Quant aux mesures prises par la France, elles sont clairement insuffisantes comme l’a pointé le Haut Conseil pour le climat. La récente loi Climat et résilience ou le plan de relance restent trop favorables aux énergies fossiles. Ainsi, en 2020, la France a encore soutenu le développement des énergies fossiles à hauteur de plus de 9 milliards d’euros. Faut-il rappeler que notre pays a été condamné pour non-respect de ses engagements climatiques ?

À nos yeux, l’exemplarité consiste à rompre avec des modèles de développement devenus obsolètes. Or il n’en est pas question dans cette proposition de résolution, car ses auteurs continuent de fixer le modèle libéral comme seul horizon.
Par exemple, nous ne partageons pas la philosophie d’où découle le dispositif de la compensation carbone, car par essence compenser n’est pas réduire. Par ailleurs, son principe repose sur l’idée fausse que le vivant est interchangeable de sorte que l’on peut reconstruire ailleurs ce que l’on a détruit ici. Autrement dit, l’on pourrait émettre, dès lors que l’on absorbe ailleurs. Cette approche se fonde sur des mécanismes de financiarisation de la nature et laisse cours à toutes les dérives liées aux obligations vertes. On ne peut pourtant pas se satisfaire de simples « droits de polluer ». Non, planter des arbres à l’autre bout du monde ne diminue pas l’impact des activités des plus gros pollueurs !

Par ailleurs, l’efficacité de ces projets reste à démontrer. Pis, ils font peser de nouveaux risques sur les droits humains qu’il s’agisse de l’accaparement des terres, de l’expropriation des populations locales, de la remise en question de la souveraineté alimentaire ou de l’accentuation du dérèglement climatique.

Par conséquent, nous considérons que le texte doit aborder non seulement les engagements des parties, mais également la capacité de l’ONU et des États à préserver les biens communs mondiaux, à investir et à faire respecter ces engagements. L’eau, la terre, les forêts et l’air sont des ressources trop précieuses pour les laisser entre les mains de la finance et des multinationales.

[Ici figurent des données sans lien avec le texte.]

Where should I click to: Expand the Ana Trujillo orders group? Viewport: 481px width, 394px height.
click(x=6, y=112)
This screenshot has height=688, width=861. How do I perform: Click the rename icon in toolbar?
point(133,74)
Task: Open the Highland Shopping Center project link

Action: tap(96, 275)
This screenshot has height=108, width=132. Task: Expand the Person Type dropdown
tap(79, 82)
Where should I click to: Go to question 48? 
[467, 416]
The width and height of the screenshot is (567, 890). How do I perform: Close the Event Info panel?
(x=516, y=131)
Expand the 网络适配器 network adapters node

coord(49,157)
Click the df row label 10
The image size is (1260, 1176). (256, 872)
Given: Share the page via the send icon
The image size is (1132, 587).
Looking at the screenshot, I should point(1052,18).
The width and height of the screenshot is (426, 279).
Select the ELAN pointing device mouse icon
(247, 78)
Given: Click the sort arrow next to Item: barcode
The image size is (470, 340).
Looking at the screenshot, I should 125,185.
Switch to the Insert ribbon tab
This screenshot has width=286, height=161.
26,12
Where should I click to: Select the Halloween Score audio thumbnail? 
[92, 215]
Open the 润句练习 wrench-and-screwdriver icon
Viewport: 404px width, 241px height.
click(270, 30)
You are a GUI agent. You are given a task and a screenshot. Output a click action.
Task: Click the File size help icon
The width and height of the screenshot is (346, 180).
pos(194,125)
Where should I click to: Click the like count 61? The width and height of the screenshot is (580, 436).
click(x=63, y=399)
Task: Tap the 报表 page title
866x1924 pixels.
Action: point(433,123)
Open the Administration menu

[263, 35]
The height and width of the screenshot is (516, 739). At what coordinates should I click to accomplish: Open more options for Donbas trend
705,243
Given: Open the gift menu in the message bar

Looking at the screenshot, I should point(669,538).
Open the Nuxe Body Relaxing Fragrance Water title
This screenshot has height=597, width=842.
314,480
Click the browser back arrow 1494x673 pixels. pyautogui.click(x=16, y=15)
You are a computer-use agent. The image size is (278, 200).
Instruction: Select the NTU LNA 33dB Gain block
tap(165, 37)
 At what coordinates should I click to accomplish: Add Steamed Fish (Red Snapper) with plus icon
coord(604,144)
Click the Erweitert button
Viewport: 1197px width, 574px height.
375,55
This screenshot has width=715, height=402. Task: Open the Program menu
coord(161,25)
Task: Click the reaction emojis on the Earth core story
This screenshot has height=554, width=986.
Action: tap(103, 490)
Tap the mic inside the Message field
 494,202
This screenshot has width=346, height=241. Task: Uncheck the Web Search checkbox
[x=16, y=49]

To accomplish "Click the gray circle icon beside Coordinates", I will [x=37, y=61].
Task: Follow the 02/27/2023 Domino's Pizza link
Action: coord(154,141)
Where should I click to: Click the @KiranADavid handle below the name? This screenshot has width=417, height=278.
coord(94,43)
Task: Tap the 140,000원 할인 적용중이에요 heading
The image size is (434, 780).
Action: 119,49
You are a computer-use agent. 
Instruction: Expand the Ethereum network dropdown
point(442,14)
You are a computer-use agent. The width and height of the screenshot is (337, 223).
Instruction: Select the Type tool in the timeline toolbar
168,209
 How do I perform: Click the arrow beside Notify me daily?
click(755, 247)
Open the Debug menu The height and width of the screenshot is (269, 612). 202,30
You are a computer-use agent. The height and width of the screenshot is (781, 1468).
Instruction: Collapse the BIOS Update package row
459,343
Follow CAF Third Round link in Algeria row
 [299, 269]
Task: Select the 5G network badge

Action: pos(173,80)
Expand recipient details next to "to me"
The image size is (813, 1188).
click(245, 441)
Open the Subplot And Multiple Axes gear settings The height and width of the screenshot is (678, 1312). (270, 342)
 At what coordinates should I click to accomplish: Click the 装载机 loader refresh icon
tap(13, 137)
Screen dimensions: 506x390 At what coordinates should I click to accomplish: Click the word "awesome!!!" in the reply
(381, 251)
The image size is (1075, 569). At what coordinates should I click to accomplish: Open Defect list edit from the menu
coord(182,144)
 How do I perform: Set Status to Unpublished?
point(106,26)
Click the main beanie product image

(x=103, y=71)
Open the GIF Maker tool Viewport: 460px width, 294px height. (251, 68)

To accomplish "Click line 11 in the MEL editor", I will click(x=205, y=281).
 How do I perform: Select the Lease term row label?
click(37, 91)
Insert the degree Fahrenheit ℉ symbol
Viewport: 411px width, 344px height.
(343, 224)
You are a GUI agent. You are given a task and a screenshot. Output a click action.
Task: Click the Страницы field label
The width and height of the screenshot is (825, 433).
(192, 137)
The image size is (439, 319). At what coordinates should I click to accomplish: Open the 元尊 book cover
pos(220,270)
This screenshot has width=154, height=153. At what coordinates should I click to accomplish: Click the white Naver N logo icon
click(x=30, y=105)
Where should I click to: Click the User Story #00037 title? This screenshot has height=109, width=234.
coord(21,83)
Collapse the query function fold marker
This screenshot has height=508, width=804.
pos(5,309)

C’est la raison pour laquelle il convient de porter très haut les idées de justice climatique, en créant un tribunal compétent en la matière, conformément à ce qui a été envisagé lors du sommet de Cochabamba.

Quant à la mobilisation du fonds vert, aussi importante soit-elle, comment ne pas souligner son aspect dérisoire dès lors que l’industrie pétrolière finance la recherche sur les énergies fossiles à hauteur de 500 milliards de dollars par an ?

Enfin, nous considérons – la proposition de résolution esquisse cette idée – que l’on ne trouvera pas de solution pour le climat sans remettre en cause l’organisation sociale, afin de résoudre les problèmes auxquels est confrontée l’humanité, que ce soit l’accès aux vaccins, la gestion de la dette publique, la protection de la biodiversité et la baisse des émissions.

La lutte pour le climat est aussi une lutte pour l’égalité des droits et donc pour le progrès social partagé. Nous aurions souhaité que le texte mentionne plus clairement la nécessité d’une véritable reconnaissance des droits des peuples autochtones et la priorité donnée à l’humain plutôt qu’au marché et aux intérêts financiers.
Pour l’ensemble de ces raisons, le groupe CRCE s’abstiendra.